A further decline in Chinese stocks has heightened concerns, with a key index reaching a five-year low and erasing gains made the previous week amid optimism about stronger support measures from authorities. The CSI 300 Index of mainland shares dropped 0.9%, falling below its January 22 close despite promises of more robust support from authorities. Expectations of a 2 trillion yuan ($278 billion) rescue package and a central bank decision to cut banks’ reserve requirement ratio had initially sparked optimism.

The benchmark gauge witnessed a significant 6.3% slump in January, marking a record sixth consecutive month of losses. Worries persist that the authorities’ efforts may not be sufficient to counter the economic downturn and the ongoing property crisis. The recent decision by a Hong Kong court to liquidate China Evergrande Group and concerns over losses related to snowball derivatives and structured derivatives in Hong Kong have added to the market’s woes.

Investor sentiment remains bearish, and any minor rally triggered by incremental government support news is met with more selling, according to Vey-Sern Ling, Managing Director at Union Bancaire Privee in Singapore. Questions arise about whether China can address its structural issues and the leadership’s commitment to prioritising growth.

The economic outlook for China seems to be deteriorating, as recent data reveals a contraction in factory activity for the fourth consecutive month in January. Over $6 trillion has been wiped off the market value of Chinese and Hong Kong stocks since the peak in 2021, prompting calls for bolder measures from authorities to reverse the downward trend.

While news of a potential rescue package provided a brief boost last week, concerns persist about the market’s ability to sustain positive momentum.
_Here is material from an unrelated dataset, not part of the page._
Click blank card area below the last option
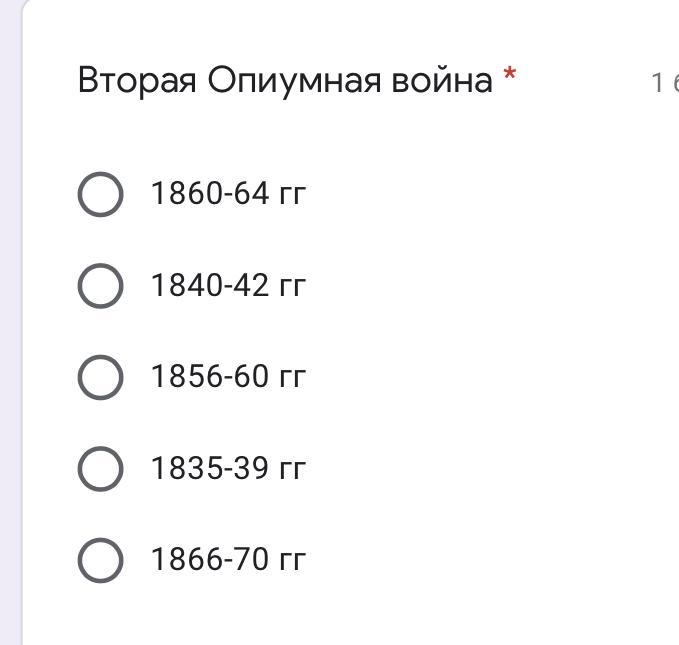 click(x=350, y=615)
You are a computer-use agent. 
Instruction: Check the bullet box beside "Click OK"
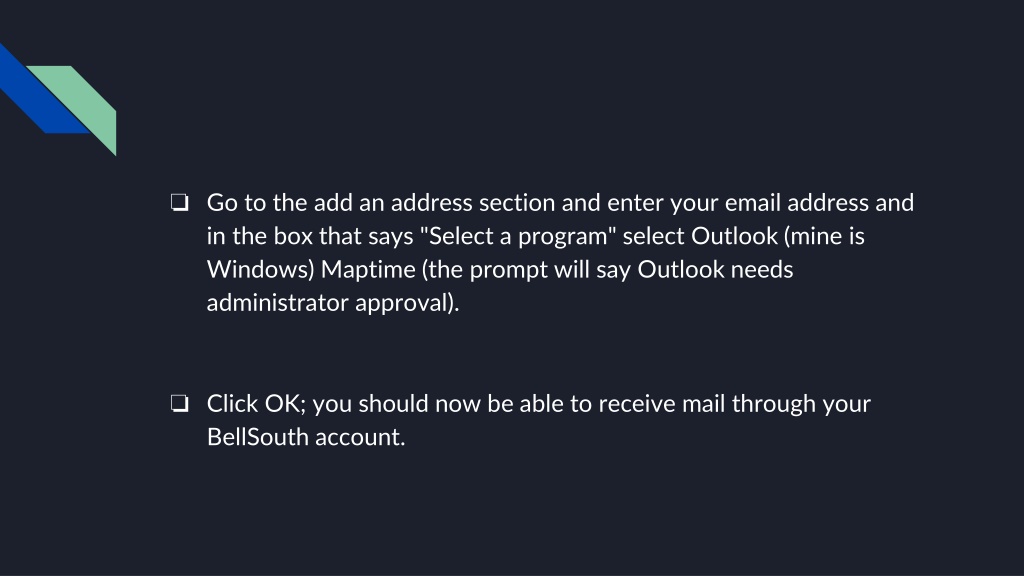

Signs of state-led funds making purchases to support share prices have emerged, with some Chinese exchange-traded funds experiencing record inflows this month. However, the fact that share prices have reversed gains from the previous week underscores the pervasive pessimism among investors.

The current downturn is partly attributed to the impact of a relatively new financial derivative known as a snowball. These derivatives, tied to indexes, trigger selling of related futures positions when gauges fall below predefined levels. Additionally, retail traders in Hong Kong faced banks calling in $1.55 billion of leveraged derivatives during the recent stock slump, exacerbating volatility and highlighting risks associated with structured products. Despite recent support measures, market pessimism remains, and the outlook for Chinese assets is viewed cautiously by experts.